Но Мэй увидела только симпатию Кайли к ее новому псу и любовь Мартина к Кайли. Это тронуло ее без всяких слов. Потом Мартин рассказал ей историю Натали и Арчи, как он когда-то уже упустил шанс позволить своей дочери получить собаку. Гром был сентиментальным старым существом, спасенным Мартином от усыпления. Главное, и Мэй это понимала, как никто другой, ее муж и ее дочь стали одной командой.
– Сюда, мальчик, – уже мягче позвала Мэй. – Гром… мальчик.
Гром посмотрел на нее через плечо своими налитыми кровью глазами с обвисшими веками. Он увяз в иле. Его лапы по самые колени погрузились в странную жижу, и он беспомощно оглядывался на мать своей хозяйки.
– Ты же можешь сделать это, Гром, – позвала Мэй, поставив чашку кофе на скамейку в бельведере.
Пес жалобно залаял, потом сделал глубокий глоток озерной воды. Он встряхнул ушами и челюстью, обдав Мэй на расстоянии десяти футов. Она скинула свои тапочки и задумалась, сколько усилий потребуется ей, чтобы вытянуть этого старого бассета весом в шестьдесят футов, да еще известного своей кусачестью, из грязи, в которую он увяз. Оглянувшись, она случайно бросила взгляд на розарий.
Солнце, наполовину скрытое соснами на склоне горы, освещало розовые кусты. Тысяча новых бутонов, алых, темно-красных, ярко-красных, розовых, персиковых и жемчужных потянулись к свету. Это были крошечные огоньки, готовые распуститься. Мартин начал сажать их сразу же, как добрался до дома, и закончил, когда уже стемнело.
Запахи земли, кофе, мокрого пса. Мэй чувствовала себя на удивление счастливой. И не могла сдержать свою радость. Роса покрывала каждую веточку, каждый росток, каждую травинку.
Она начала было закатывать джинсы, но потом совсем сняла их. Стянув с себя трикотажную рубашку, она осталась в одном нижнем белье и немного постояла так на ступеньках бельведера, где они венчались с Мартином.

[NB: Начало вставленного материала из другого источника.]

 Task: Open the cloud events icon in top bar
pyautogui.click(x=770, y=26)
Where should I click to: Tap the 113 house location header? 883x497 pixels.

Спускаясь к озеру, она чувствовала, как холодный ил просачивается между пальцами. Когда она приблизилась к нему, Гром замахал хвостом. Обхватив его торпедоподобное тело, Мэй высвободила пса из ила. Она начала разворачиваться, чтобы вытащить его на траву, но он захныкал и стал поворачивать нос к воде.
– Хочешь поплавать? – спросила она.
Гром не отвечал, но его передние лапы начали шлепать в воздухе. Мэй подтолкнула его в озеро, и он заскользил вперед и сразу стал похож одновременно на гладкую морскую выдру, шлюпку или очень молодого щенка. Мэй сопровождала его сзади.
Она плыла прочь от берега, прямо в пятно сверкающего солнечного света. Горное озеро было гладким и холодным, чистым, как рассвет. Гром остался поближе к берегу, и плескался на отмели, плавая вдоль самого края воды. Когда Мэй повернулась посмотреть на дом и розарий, она увидела мужа, идущего по дорожке.
Она замахала Мартину, но он не ответил. Когда он натолкнулся на сброшенные ею рубашку и джинсы, он поднял их и прижал к груди. Она наблюдала, как он оглядывается, вертя голову из стороны в сторону, словно пытаясь понять, куда она делась. При виде Мартина Гром вперевалку вышел на мелкую воду, и Мартин отбуксировал его из озера. Плечи Мартина были напряжены, и он не прекращал осматривать гладь озера.
– Мэй! – крикнул он.
– Я здесь, – отозвалась Мэй.
Он кивнул, и она увидела, что он расслабился. Он уже вышел из дома босым, но теперь расстегнул шорты и снял через голову рубашку. Мэй наблюдала, как он сложил свои вещи на ступеньках бельведера.